Monday, October 13, 2003

Another Day



I was sitting at my desk a few minutes ago, trying to study for the midterm I will be taking on Wednesday, when in a fit of restlessness I looked up. At the back of my desk, towards the wall, stand two pictures of my father.

His birthday was three days ago.

I'm filled by such an indescribable empty feeling. I've no patience with so many of the petty problems I have to deal with every day. To listen to the complaints of people who don't realize how great they've got it, and to have to endure it all with a perfectly straight face and hopefully with a bit of helpful advice, grates like flint on steel, sharpening an already biting pain.

I still remember Wednesday so well. I would call my father at work every Wednesday. He would immediately drop everything, no matter how busy he was, just to take a few minutes to talk to me. The pain and fatigue in his voice would immediately melt away because for those few minutes, energized as he was by the knowledge that his only son loved him enough to call. He was always so happy every Wednesday thanks to those calls, his coworkers told me during his wake and funeral. So happy, just because of a telephone call.

I would have called him to wish him a happy birthday, as I always would. A year older, another year of backbreaking work under his belt, and yet he'd be so happy just because of a simple phone call. Because he knew that his son loved him. What else does a father really need?

It's so simple I can't describe it. It's so powerful that, well, I can't describe it.

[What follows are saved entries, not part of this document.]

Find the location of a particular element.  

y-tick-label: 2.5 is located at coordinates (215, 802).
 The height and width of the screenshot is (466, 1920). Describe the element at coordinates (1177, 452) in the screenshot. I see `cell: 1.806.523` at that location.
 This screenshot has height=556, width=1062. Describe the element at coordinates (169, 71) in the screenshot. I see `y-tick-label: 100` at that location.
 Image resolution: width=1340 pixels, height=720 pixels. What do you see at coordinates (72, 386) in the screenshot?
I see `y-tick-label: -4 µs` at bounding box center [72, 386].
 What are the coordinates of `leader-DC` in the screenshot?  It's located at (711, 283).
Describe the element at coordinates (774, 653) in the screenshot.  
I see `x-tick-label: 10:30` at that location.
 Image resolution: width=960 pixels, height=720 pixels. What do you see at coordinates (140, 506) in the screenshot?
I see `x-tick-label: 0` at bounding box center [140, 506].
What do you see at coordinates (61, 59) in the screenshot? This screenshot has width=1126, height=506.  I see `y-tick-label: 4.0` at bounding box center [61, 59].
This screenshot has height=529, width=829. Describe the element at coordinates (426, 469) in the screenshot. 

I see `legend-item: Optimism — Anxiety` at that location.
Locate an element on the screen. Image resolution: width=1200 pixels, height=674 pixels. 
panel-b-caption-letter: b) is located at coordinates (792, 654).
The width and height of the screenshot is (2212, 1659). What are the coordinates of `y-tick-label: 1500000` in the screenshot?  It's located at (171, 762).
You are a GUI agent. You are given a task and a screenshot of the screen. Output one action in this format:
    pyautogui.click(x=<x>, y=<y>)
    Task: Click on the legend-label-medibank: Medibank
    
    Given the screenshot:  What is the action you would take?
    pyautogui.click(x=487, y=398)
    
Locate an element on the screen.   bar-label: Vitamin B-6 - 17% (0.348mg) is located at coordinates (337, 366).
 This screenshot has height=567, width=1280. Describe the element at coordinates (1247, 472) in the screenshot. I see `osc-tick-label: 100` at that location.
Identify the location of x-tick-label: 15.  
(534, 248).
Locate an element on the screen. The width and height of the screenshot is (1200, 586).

I doubt I'll ever fully wrap my mind around what it means to love, and I'm sure those who say they have are lying. The fact that a man can work himself, literally to death, for the sake of his wife and children, who he loves infinitely more than life itself, will never cease to confuse me, despite making so much sense. It's like staring at something sublime, a towering mountain or a never-ending sea: the sheer greatness of these objects cannot help but impress, and cannot help but be to much to comprehend.

So now I think about all the telephone calls I'll never get a chance to make. About all the handshakes I'll miss. About all the hours of just sitting and talking I was really, really looking forward to. And it hurts, it really, really hurts.

I look back on all the times I'll never forget. I remember two summers ago, when I visited my father nearly every day for lunch. We'd always sit upstairs for an hour or so and just talk for a while. Work would wait during that hour because it was as close to sacred as you can get outside of church. He'd tell me things I'd never heard before, things he probably never told anyone else. I got to know my father a lot that summer. 2002, one hell of a year.

But that year is gone. Those days are gone. Another day goes by, so much poorer than the days that once were.

I wish I could have done something at least. My mother visited his grave and left some flowers, keeping her weekly vigil going. I wish I could have been there, even though the few minutes I spend by his grave every week I'm home are invariably painful.

I really wish I could call and say hello. That's it, just a simple hello.

My father took it really hard when my grandfather died. A few weeks later, he received a call at work. On the other end of the line was the rough, unmistakable voice of my grandfather, repeating my father's name over and over and telling him how much he loved him.

One of those wouldn't be so bad.

Lord have mercy on his soul, on the souls of my grandfather and grandmother, and on those he's left behind. Mother Mary and St. Andrew, along with the whole host of Heaven, please pray for us.